Please output the section of the listing below that opens with the line containing "You are a computer-use agent." and closes with the line containing "Instruction: Select the", exactly and with nothing else.

## DATASET CONTENT

#####

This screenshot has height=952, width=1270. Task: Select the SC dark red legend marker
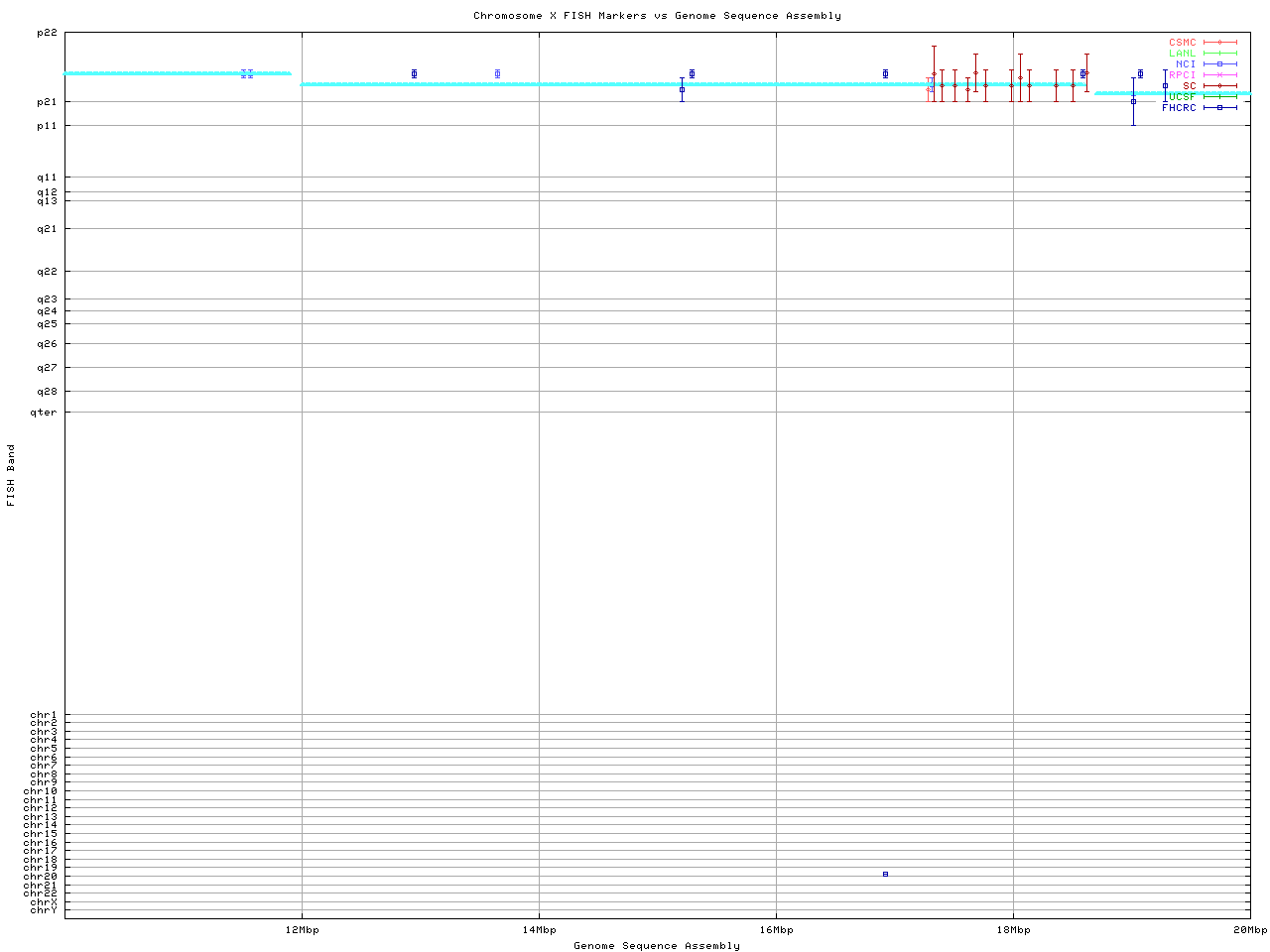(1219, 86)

#####

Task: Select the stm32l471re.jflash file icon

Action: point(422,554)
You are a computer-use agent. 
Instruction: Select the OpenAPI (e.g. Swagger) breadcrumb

#####

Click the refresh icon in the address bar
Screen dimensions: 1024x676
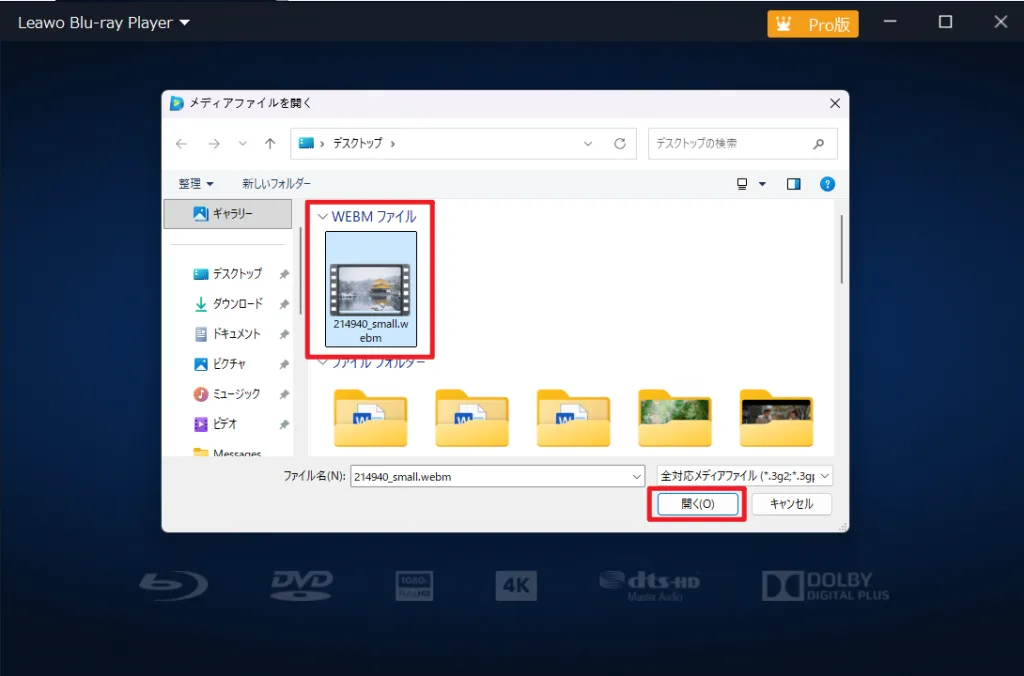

#####

## PROBLEM SOLUTION
You are a computer-use agent. 
Instruction: Select the OpenAPI (e.g. Swagger) breadcrumb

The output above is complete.